1. Problem Statement:

This homework assignment has three tasks. The first two are intended to familiarize you with the OpenGL examples in the source directory. The third task is to convert your program from homework 1 to use OpenGL and display the geometric object you created.

Task 1: Login to one of the machines in the graphics lab (room 237) and download the Makefile, disk.c and cube.c files from the class website onto your machine run "make disk" and "make cube" to compile the OpenGL examples. Now run each of these programs. Hopefully you will see a graphics window. See what happens when you drag a corner to resize the graphics window. Take a look at the source code of "disk.c" to see if you can find the code that causes the changes you see.

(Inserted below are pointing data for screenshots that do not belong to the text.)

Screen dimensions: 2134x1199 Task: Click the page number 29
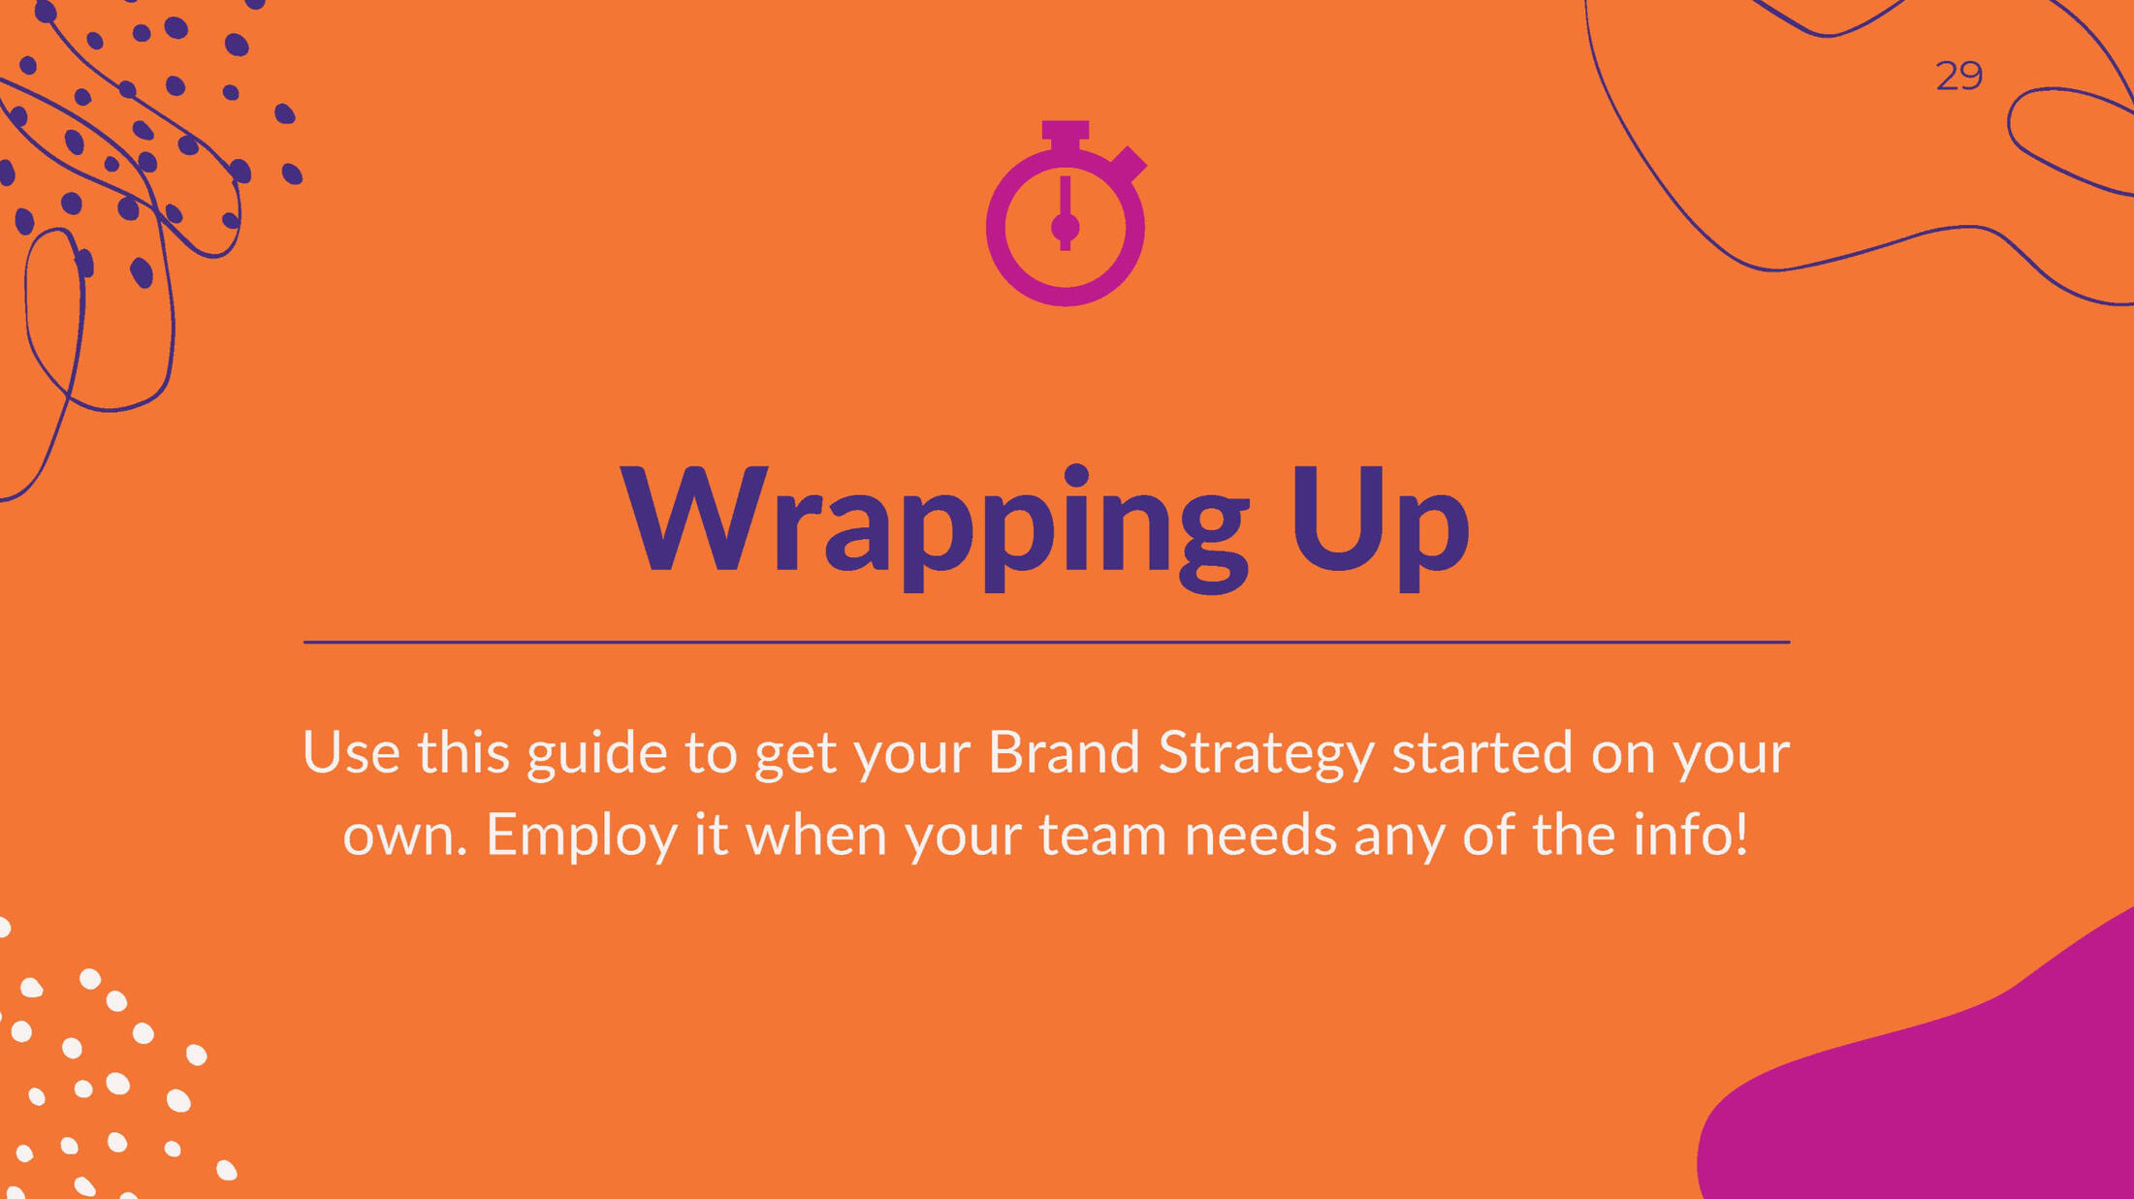pos(1959,76)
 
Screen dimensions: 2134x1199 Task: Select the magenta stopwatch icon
pos(1066,213)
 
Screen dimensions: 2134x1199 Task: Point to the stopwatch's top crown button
pos(1066,134)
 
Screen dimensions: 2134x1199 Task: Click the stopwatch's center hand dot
pos(1066,228)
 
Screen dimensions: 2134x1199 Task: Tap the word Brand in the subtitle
pos(1064,752)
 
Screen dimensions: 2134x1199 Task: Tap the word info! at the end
pos(1690,834)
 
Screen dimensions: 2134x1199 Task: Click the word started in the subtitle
pos(1482,753)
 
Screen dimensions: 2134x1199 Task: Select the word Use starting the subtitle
pos(351,752)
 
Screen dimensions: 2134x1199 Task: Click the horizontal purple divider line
pos(1046,642)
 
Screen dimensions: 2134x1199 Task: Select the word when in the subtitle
pos(815,834)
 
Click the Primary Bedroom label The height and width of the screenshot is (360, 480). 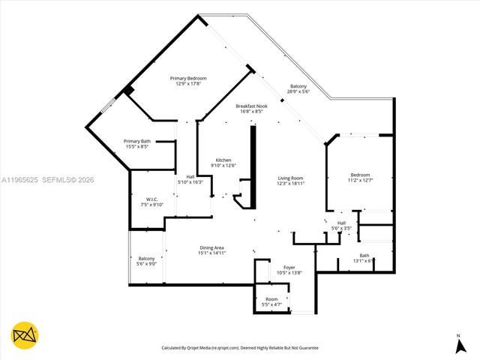[188, 81]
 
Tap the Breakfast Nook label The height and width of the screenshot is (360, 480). [251, 109]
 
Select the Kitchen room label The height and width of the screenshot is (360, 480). [224, 163]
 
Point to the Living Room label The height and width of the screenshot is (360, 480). [290, 180]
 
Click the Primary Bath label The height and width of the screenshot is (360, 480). [137, 144]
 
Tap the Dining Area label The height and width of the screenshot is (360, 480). [212, 250]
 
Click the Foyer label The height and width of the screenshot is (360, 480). [289, 270]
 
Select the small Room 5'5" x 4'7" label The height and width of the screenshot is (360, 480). [272, 302]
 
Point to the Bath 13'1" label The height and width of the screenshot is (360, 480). [364, 258]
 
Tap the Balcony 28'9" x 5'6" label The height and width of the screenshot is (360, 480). [298, 89]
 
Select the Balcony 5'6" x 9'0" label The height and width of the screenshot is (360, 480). [146, 261]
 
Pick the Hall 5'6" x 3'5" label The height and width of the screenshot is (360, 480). [341, 225]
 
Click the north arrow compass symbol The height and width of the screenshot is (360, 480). [458, 344]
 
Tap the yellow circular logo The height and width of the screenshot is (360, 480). [26, 335]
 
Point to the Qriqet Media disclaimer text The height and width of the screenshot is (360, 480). [241, 348]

Task 2: Take a look at the source code "cube.c". You will see that this program calls an "init" and "draw" function in the "main" function like the other examples in class. There is also a "cube" function that generates the six polygons that make up a cube. Modify this program to:

  1. change the colors of the cube faces to your favorite colors,
  2. change the size and positions of the cubes generated by the program, and
  3. change the GL_POLYGON's into GL_LINE_LOOP's to generate a wire-frame display of the objects.
Compile and test your modified "cube.c" program. Hopefully this will give you a better feel of how OpenGL programs work. Save your version of "cube.c" to submit with your homework on the due date.

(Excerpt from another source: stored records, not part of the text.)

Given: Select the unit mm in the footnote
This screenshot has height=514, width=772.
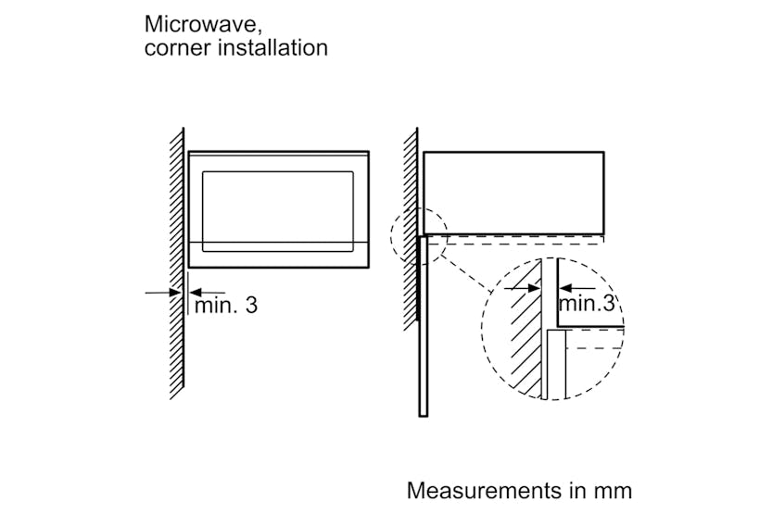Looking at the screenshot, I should point(613,489).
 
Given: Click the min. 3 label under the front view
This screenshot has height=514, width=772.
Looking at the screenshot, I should point(226,305).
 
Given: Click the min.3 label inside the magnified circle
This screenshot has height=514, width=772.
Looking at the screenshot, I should point(587,303).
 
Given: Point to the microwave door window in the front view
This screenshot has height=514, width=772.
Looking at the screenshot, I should point(278,210).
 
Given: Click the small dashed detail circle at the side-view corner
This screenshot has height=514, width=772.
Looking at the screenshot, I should point(419,236).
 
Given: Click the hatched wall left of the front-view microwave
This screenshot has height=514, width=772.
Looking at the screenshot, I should point(176,259).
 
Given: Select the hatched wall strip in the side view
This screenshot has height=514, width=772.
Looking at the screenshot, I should point(411,232).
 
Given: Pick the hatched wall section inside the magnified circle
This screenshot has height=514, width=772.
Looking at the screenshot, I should point(524,333).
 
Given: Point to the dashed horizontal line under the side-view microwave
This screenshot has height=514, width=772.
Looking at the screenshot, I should point(519,244).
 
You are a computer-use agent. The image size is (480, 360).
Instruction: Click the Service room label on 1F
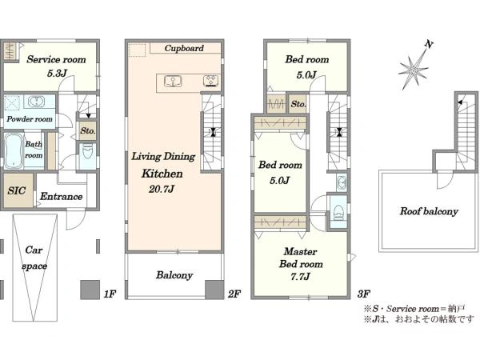click(x=56, y=59)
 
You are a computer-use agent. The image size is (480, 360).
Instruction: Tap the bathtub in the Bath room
click(x=14, y=150)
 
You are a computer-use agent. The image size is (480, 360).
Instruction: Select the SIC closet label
click(x=17, y=190)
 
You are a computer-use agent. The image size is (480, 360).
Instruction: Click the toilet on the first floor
click(x=87, y=152)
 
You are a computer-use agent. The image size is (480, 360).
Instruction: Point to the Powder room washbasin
click(x=37, y=102)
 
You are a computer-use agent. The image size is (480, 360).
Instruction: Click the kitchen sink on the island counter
click(x=173, y=82)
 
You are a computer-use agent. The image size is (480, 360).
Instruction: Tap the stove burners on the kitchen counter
click(x=211, y=82)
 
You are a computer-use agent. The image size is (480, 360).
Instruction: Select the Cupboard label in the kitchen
click(x=184, y=48)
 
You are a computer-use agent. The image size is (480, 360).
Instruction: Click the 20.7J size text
click(x=162, y=189)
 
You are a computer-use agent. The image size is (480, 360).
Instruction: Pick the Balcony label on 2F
click(x=174, y=275)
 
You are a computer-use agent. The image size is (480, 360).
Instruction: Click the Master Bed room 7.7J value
click(x=300, y=277)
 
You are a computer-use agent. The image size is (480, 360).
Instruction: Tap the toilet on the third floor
click(x=338, y=212)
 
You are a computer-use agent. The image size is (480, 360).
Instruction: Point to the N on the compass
click(x=429, y=44)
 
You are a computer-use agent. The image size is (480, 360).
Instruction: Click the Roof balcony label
click(x=429, y=211)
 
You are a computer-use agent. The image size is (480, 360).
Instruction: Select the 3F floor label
click(x=363, y=294)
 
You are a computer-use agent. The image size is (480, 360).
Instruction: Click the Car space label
click(x=34, y=258)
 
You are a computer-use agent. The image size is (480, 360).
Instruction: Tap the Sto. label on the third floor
click(x=298, y=104)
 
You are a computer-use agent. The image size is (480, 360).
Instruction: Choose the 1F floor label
click(x=110, y=294)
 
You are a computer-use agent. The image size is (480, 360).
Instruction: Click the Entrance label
click(x=62, y=196)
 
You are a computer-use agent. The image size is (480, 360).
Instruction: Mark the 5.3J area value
click(x=57, y=73)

Task 3: Convert your program from homework 1 into an OpenGL program that displays your geometric object. To do this, you need to call your object printing function inside "display" and change your printf calls into glVertex calls. Since you were not able to "see" your geometric object in homework 1, there may be errors in your original coordinate calculations. Correct these mistakes as needed.

2. Design:

The design portion of this programming project is relatively minor. Your primary tasks are to decide which OpenGL graphics primitives map best to your object (GL_POLYGON, GL_TRIANGLES, etc) and what colors to use to draw your objects.

3. Implementation:

Your primary implementation task is to covert "printf" commands into OpenGL function calls. You may also want to "repackage" some of your homework 1 code if it was not modular enough for this assignment (ie add functions for each object).

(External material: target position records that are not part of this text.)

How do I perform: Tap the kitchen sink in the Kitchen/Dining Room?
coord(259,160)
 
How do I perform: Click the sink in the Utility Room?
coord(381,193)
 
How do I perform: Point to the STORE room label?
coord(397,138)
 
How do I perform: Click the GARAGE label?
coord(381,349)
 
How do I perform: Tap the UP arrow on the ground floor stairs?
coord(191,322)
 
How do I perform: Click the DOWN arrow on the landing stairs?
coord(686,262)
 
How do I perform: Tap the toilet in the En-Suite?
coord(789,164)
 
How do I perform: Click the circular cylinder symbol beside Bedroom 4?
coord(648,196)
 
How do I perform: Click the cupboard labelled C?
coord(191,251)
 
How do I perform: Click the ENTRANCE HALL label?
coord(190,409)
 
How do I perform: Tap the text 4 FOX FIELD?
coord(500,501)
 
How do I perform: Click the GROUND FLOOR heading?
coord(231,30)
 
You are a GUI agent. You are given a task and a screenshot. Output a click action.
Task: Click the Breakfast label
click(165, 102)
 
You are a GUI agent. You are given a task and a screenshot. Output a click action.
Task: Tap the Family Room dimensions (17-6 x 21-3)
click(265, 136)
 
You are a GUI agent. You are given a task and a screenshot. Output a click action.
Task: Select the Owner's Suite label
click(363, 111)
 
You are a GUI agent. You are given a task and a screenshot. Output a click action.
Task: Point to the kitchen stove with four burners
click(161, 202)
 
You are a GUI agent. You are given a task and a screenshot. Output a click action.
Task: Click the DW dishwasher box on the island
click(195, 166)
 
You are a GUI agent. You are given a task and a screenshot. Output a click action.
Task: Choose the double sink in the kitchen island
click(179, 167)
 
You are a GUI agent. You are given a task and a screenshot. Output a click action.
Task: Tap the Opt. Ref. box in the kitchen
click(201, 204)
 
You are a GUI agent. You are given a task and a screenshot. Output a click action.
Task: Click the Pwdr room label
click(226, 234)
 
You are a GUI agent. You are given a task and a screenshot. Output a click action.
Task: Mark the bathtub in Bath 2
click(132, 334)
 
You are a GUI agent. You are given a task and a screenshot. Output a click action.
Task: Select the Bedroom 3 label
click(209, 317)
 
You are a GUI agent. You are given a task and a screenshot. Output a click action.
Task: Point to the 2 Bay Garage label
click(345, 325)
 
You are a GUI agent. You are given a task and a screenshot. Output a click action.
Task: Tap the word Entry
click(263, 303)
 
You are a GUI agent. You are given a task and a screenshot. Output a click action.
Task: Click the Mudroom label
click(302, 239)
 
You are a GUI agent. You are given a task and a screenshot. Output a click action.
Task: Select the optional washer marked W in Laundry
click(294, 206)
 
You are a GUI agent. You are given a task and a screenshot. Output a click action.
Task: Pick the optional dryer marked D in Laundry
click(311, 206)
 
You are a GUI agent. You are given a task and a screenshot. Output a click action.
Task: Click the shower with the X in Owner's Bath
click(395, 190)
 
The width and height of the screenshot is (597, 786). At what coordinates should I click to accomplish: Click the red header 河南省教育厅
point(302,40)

Students are always welcome (and even encouraged) to make use of the OpenGL sample programs on the class website as a starting point for their projects. The "cube.c" program is probably the closest to what you need to complete this assignment. In particular, there is some OpenGL code in the "init" function that sets up a side view of the cubes so we can see multiple faces. You are welcome to change the rotation axis and angle to get a better view of your objects.

4. Testing:

Test your program to check that it operates correctly for all of the requirements listed above. Also check for the error handling capabilities of the code. Save your testing output in text files for submission on the program due date.

5. Documentation:

When you have completed your program, write a short report (less than one page long) describing what the objectives were, what you did, and the status of the program. Does it work properly for all test cases? Are there any known problems? Save this report in a separate text file to be submitted electronically.

6. Project Submission:

In this class, we will be using electronic project submission to make sure that all students hand their programming projects and labs on time, and to perform automatic analysis of all programs that are submitted. When you have completed the tasks above go to the class web site to hand in your documentation, program, and testing files. You are welcome to use either the "submit" or the "file upload" method.

The dates on your electronic submission will be used to verify that you met the due date above. All late projects will receive reduced credit (50% off if less than 24 hours late, no credit if more than 24 hours late), so hand in your best effort on the due date.

You should also PRINT a copy of these files and hand them into your instructor in the department office. Include a title page which has your name and uaid, and attach your hand written design notes from above.